## What the exercise asks
From the line containing "The width and height of the screenshot is (243, 162)." to the final line of the entries, every line is to be reproduced exactly; no other line belongs in the output.
── Information shown
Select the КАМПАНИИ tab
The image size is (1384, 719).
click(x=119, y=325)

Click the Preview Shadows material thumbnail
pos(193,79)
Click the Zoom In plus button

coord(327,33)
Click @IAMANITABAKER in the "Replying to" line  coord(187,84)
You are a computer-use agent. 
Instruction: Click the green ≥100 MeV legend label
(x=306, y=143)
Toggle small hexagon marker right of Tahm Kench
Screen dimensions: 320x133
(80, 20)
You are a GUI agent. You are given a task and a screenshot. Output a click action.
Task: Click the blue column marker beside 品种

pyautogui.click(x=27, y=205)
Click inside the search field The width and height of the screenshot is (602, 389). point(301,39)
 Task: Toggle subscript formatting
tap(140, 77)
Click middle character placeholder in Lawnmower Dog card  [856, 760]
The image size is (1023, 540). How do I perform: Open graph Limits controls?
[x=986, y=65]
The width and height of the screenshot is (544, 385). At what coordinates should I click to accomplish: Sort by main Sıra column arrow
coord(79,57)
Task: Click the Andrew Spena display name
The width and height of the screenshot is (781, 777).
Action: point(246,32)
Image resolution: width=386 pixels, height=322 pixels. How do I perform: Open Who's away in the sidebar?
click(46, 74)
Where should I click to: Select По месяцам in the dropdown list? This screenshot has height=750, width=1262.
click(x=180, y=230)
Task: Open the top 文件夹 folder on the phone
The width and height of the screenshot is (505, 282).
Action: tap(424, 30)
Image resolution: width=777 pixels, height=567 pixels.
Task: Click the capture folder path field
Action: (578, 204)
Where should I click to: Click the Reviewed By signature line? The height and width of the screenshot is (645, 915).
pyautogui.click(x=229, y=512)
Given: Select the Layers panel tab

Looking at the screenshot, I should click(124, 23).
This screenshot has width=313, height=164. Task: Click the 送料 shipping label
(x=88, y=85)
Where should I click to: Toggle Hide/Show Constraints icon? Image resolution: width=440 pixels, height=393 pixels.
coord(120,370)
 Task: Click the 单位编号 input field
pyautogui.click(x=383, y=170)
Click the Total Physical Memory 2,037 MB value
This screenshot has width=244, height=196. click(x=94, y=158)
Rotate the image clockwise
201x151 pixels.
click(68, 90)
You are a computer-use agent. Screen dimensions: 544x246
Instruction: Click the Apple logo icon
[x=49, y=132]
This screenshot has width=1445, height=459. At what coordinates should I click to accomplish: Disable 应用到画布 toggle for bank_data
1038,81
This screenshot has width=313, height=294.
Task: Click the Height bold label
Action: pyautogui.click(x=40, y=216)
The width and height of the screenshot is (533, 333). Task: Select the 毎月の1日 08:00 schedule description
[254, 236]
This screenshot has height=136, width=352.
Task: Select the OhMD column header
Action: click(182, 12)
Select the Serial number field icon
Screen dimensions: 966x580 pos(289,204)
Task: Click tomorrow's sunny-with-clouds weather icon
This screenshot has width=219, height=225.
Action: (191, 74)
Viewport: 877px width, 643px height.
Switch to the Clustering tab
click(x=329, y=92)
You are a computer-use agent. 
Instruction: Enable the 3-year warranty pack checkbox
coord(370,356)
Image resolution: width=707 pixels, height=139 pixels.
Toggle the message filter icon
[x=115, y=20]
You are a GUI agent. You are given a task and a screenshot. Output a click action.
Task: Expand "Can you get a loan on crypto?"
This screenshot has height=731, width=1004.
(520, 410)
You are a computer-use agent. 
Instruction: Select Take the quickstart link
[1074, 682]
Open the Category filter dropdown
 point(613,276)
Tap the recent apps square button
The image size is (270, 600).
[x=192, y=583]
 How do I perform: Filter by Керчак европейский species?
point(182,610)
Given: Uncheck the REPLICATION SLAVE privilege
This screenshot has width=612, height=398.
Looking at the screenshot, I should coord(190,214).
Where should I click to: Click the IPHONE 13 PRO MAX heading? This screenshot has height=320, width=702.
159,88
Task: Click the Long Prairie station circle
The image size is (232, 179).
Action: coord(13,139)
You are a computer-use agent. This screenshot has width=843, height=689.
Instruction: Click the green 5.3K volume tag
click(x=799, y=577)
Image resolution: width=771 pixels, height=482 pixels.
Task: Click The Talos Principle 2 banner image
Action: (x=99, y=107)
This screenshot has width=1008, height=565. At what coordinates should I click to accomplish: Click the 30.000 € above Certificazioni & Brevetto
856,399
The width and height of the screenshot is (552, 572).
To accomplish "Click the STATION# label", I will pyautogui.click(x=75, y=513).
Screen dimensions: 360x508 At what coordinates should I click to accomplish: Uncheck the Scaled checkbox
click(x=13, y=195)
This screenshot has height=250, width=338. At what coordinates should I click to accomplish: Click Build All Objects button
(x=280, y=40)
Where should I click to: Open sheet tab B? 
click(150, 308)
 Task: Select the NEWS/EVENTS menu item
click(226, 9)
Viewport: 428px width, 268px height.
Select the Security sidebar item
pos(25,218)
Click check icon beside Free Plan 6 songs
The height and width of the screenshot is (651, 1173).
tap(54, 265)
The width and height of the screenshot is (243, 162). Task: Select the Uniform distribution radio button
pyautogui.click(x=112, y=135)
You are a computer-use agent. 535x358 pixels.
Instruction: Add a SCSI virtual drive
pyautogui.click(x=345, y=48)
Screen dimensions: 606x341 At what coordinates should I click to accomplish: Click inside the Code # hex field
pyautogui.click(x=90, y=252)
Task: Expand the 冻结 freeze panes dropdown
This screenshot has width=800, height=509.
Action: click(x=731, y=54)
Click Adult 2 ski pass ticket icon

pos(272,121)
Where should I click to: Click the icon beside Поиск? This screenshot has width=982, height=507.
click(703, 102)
────
## Solved problem
The width and height of the screenshot is (243, 162). Task: Select the Uniform distribution radio button
pyautogui.click(x=112, y=135)
You are a computer-use agent. 535x358 pixels.
Instruction: Add a SCSI virtual drive
pyautogui.click(x=345, y=48)
Screen dimensions: 606x341 At what coordinates should I click to accomplish: Click inside the Code # hex field
pyautogui.click(x=90, y=252)
Task: Expand the 冻结 freeze panes dropdown
This screenshot has width=800, height=509.
Action: click(x=731, y=54)
Click Adult 2 ski pass ticket icon

pos(272,121)
Where should I click to: Click the icon beside Поиск? This screenshot has width=982, height=507.
click(703, 102)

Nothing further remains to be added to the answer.